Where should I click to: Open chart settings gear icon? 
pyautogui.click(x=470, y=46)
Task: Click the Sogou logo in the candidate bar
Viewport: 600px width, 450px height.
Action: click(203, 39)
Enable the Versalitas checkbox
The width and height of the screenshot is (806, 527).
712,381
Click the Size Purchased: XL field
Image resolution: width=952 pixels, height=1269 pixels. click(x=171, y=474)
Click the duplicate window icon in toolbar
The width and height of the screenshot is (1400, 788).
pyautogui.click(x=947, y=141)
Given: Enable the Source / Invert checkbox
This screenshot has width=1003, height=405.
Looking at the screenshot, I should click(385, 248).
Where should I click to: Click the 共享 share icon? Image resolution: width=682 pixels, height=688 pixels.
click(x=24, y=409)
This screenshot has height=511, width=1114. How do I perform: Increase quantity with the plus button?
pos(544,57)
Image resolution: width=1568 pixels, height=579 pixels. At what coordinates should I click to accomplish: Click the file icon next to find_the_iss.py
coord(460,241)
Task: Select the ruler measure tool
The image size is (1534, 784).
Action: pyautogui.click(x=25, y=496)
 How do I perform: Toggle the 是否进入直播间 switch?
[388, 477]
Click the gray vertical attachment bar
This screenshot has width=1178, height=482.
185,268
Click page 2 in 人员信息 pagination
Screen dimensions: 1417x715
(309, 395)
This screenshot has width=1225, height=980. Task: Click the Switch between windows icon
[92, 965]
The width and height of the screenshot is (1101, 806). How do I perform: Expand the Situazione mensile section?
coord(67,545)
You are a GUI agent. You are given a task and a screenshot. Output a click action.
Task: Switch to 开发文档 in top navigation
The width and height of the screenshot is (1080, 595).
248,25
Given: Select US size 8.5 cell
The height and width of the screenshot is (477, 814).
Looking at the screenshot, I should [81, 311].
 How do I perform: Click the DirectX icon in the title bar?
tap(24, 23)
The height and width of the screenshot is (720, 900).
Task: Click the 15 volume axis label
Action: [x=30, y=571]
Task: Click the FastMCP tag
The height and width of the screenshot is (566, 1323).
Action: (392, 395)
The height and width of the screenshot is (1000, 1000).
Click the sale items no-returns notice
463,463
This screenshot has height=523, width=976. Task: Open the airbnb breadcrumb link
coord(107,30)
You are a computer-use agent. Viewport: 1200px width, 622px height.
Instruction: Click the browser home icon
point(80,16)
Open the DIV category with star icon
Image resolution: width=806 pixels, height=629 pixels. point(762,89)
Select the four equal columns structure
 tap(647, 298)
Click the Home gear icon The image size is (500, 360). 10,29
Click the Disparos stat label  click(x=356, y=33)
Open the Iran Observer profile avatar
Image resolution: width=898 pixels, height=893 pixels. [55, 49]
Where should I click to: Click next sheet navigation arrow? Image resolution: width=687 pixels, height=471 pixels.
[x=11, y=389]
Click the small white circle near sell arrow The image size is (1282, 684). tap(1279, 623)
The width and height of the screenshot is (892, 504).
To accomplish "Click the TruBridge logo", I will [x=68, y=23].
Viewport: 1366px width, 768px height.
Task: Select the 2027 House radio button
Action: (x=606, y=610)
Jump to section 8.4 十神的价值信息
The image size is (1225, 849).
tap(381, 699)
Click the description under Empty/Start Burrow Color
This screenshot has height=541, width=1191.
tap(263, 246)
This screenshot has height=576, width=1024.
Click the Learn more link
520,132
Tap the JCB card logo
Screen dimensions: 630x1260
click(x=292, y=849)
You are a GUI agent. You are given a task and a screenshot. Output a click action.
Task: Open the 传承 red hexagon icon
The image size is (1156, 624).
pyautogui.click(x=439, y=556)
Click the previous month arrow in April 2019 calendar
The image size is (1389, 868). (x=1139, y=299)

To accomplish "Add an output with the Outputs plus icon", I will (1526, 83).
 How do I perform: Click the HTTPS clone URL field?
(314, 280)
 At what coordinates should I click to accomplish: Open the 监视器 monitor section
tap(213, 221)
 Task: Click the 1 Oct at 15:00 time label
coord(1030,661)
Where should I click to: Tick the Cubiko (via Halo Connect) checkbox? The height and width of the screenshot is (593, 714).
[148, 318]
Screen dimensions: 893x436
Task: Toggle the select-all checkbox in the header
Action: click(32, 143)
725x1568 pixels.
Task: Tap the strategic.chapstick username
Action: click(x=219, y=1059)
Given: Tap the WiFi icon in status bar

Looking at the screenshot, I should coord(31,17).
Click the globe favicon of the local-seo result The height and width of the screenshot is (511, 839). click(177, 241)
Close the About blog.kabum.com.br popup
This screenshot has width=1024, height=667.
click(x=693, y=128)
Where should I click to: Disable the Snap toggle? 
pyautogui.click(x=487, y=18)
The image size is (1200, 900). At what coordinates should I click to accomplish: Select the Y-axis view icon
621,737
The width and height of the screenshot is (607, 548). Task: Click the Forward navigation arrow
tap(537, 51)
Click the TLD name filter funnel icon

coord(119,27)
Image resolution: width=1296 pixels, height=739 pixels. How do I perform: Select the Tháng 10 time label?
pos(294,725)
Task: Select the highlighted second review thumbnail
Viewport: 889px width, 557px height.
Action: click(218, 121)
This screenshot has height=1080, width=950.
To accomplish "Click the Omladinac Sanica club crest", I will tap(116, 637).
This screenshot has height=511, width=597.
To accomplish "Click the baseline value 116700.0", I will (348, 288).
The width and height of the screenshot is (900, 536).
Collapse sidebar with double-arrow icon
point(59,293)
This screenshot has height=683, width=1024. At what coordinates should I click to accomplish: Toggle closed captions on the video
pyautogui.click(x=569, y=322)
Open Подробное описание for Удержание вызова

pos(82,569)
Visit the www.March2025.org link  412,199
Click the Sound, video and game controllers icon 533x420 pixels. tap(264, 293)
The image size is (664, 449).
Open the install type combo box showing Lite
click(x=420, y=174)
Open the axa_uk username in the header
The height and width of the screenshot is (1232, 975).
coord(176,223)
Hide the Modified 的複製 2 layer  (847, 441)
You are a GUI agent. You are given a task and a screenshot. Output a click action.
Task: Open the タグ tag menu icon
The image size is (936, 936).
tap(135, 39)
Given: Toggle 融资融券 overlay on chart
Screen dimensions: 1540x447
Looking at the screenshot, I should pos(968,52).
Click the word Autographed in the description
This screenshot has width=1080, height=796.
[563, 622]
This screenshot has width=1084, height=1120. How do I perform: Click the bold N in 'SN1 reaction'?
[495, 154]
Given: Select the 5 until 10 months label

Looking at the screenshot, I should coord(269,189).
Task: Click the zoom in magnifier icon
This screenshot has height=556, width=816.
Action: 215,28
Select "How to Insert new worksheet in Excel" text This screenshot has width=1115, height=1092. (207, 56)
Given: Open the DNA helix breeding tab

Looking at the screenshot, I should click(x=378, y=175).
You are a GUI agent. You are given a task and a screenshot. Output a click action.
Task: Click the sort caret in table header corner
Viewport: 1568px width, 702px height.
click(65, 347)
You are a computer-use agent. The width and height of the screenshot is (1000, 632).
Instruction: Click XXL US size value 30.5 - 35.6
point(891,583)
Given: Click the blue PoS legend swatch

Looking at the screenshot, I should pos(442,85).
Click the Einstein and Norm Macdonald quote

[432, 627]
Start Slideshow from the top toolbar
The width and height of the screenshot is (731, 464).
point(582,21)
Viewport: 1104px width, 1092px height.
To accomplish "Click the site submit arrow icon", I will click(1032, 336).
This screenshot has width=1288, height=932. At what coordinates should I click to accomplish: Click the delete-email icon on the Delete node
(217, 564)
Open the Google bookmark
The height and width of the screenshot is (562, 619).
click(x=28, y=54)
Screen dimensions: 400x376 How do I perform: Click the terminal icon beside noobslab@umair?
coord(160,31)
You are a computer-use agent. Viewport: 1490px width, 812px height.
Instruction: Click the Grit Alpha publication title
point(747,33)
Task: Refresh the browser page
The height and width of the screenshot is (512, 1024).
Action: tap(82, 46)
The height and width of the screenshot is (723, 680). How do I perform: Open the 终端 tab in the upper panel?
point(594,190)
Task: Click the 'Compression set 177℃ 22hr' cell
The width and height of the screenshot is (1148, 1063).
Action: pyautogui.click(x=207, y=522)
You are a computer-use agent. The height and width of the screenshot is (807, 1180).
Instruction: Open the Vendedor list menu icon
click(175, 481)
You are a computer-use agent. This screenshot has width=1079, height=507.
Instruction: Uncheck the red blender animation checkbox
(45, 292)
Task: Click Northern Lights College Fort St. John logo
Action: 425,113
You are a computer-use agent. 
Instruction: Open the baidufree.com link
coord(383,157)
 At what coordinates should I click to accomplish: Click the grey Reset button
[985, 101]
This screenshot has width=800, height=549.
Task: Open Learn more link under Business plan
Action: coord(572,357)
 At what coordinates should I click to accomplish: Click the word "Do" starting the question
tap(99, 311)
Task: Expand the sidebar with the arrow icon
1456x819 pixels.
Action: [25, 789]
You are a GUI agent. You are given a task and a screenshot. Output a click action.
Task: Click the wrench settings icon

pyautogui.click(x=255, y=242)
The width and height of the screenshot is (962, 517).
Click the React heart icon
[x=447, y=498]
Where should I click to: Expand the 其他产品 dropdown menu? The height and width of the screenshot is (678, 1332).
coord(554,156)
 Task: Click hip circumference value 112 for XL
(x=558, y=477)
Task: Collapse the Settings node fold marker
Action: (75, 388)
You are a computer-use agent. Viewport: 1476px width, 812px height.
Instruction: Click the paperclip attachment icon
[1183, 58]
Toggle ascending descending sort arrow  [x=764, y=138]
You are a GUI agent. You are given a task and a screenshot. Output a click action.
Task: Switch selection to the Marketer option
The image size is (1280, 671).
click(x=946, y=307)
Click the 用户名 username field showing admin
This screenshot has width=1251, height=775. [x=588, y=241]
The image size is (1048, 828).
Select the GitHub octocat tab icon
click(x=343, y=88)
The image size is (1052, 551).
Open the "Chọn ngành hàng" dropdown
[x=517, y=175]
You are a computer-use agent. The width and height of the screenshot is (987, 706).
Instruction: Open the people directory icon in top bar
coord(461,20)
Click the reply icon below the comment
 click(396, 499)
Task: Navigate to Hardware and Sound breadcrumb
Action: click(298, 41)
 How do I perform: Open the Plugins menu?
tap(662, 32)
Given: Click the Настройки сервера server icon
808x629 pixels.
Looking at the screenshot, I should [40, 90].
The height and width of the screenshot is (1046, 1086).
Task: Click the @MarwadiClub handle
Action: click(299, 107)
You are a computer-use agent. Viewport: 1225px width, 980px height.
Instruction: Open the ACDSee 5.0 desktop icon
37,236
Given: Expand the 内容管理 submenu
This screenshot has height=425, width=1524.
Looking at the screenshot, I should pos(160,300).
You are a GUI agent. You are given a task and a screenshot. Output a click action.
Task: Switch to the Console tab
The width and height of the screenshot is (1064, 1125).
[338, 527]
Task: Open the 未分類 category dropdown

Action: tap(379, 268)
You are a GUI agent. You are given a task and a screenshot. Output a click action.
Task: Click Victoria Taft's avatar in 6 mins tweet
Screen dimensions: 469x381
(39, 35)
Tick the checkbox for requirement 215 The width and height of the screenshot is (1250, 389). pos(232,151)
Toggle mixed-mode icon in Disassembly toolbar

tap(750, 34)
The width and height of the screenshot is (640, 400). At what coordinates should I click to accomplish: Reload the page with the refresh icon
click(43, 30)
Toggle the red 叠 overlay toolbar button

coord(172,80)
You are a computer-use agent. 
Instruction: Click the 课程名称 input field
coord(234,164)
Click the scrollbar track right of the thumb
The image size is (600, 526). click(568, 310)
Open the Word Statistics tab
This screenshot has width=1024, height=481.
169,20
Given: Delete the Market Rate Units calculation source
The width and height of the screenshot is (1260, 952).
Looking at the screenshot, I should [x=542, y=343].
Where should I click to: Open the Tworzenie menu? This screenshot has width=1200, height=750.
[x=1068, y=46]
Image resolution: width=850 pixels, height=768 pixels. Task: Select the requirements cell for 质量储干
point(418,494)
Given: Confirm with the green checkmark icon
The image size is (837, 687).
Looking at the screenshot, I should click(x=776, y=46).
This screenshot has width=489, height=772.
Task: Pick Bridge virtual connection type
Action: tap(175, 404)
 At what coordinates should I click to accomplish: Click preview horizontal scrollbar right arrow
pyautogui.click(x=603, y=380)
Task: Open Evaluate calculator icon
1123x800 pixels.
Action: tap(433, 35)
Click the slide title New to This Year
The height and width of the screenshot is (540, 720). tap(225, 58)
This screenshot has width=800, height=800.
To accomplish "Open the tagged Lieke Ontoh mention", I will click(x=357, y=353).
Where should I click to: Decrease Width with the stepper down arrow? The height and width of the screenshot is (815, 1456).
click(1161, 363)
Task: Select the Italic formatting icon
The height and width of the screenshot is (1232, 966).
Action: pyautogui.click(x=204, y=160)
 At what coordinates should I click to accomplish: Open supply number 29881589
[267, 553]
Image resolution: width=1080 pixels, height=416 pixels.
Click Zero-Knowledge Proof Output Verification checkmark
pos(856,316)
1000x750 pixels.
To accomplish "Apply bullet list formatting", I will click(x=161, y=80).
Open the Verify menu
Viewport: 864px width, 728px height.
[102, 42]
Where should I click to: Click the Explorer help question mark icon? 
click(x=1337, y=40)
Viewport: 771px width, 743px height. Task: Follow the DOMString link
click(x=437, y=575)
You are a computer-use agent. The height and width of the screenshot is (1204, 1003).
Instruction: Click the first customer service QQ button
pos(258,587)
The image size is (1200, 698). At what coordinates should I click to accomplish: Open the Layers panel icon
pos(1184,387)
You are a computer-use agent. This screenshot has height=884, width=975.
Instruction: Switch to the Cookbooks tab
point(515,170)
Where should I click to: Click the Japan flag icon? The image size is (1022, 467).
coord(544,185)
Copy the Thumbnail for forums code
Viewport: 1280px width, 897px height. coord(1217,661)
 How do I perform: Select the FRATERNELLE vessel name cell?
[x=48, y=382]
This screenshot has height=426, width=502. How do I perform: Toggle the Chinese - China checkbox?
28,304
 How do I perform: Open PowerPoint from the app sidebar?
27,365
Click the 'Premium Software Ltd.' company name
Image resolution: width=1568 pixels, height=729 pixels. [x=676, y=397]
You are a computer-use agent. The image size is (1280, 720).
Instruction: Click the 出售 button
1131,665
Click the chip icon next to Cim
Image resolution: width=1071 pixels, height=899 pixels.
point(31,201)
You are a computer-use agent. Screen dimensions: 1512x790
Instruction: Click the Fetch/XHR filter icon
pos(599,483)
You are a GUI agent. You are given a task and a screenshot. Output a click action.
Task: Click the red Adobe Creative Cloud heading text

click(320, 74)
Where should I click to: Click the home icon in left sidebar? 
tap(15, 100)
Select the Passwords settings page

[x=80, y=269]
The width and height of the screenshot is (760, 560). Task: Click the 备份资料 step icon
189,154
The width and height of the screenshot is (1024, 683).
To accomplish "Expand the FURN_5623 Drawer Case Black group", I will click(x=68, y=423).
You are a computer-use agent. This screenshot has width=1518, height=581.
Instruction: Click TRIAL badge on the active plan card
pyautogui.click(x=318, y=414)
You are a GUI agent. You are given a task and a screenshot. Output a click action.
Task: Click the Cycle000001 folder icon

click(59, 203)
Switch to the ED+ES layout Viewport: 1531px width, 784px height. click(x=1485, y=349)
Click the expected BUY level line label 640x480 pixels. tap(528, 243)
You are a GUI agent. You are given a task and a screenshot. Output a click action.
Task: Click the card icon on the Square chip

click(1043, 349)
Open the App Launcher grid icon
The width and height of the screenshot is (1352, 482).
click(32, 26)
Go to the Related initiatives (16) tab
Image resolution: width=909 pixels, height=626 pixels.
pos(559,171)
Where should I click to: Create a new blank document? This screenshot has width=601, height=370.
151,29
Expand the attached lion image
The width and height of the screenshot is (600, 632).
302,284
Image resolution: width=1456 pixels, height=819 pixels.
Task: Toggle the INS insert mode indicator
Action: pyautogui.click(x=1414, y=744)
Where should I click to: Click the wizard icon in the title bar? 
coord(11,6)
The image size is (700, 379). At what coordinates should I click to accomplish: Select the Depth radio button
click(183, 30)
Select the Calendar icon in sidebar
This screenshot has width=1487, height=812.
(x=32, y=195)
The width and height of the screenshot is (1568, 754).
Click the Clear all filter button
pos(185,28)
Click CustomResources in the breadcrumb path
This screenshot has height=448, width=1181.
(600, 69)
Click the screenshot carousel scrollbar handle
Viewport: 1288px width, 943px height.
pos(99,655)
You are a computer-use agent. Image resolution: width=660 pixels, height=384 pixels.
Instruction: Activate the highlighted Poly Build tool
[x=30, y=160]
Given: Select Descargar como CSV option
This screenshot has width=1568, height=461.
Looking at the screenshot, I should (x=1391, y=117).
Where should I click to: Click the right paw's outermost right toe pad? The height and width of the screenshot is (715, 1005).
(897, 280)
------------------------------------------------------------------------
Of the entries above, transcribe exactly those lines that fall between the line containing "1456x819 pixels." and the line containing "The image size is (1052, 551).", together with those two lines.

_Reply to the exercise_.
1456x819 pixels.
Action: [25, 789]
You are a GUI agent. You are given a task and a screenshot. Output a click action.
Task: Click the wrench settings icon

pyautogui.click(x=255, y=242)
The width and height of the screenshot is (962, 517).
Click the React heart icon
[x=447, y=498]
Where should I click to: Expand the 其他产品 dropdown menu? The height and width of the screenshot is (678, 1332).
coord(554,156)
 Task: Click hip circumference value 112 for XL
(x=558, y=477)
Task: Collapse the Settings node fold marker
Action: (75, 388)
You are a computer-use agent. Viewport: 1476px width, 812px height.
Instruction: Click the paperclip attachment icon
[1183, 58]
Toggle ascending descending sort arrow  [x=764, y=138]
You are a GUI agent. You are given a task and a screenshot. Output a click action.
Task: Switch selection to the Marketer option
The image size is (1280, 671).
click(x=946, y=307)
Click the 用户名 username field showing admin
This screenshot has width=1251, height=775. [x=588, y=241]
The image size is (1048, 828).
Select the GitHub octocat tab icon
click(x=343, y=88)
The image size is (1052, 551).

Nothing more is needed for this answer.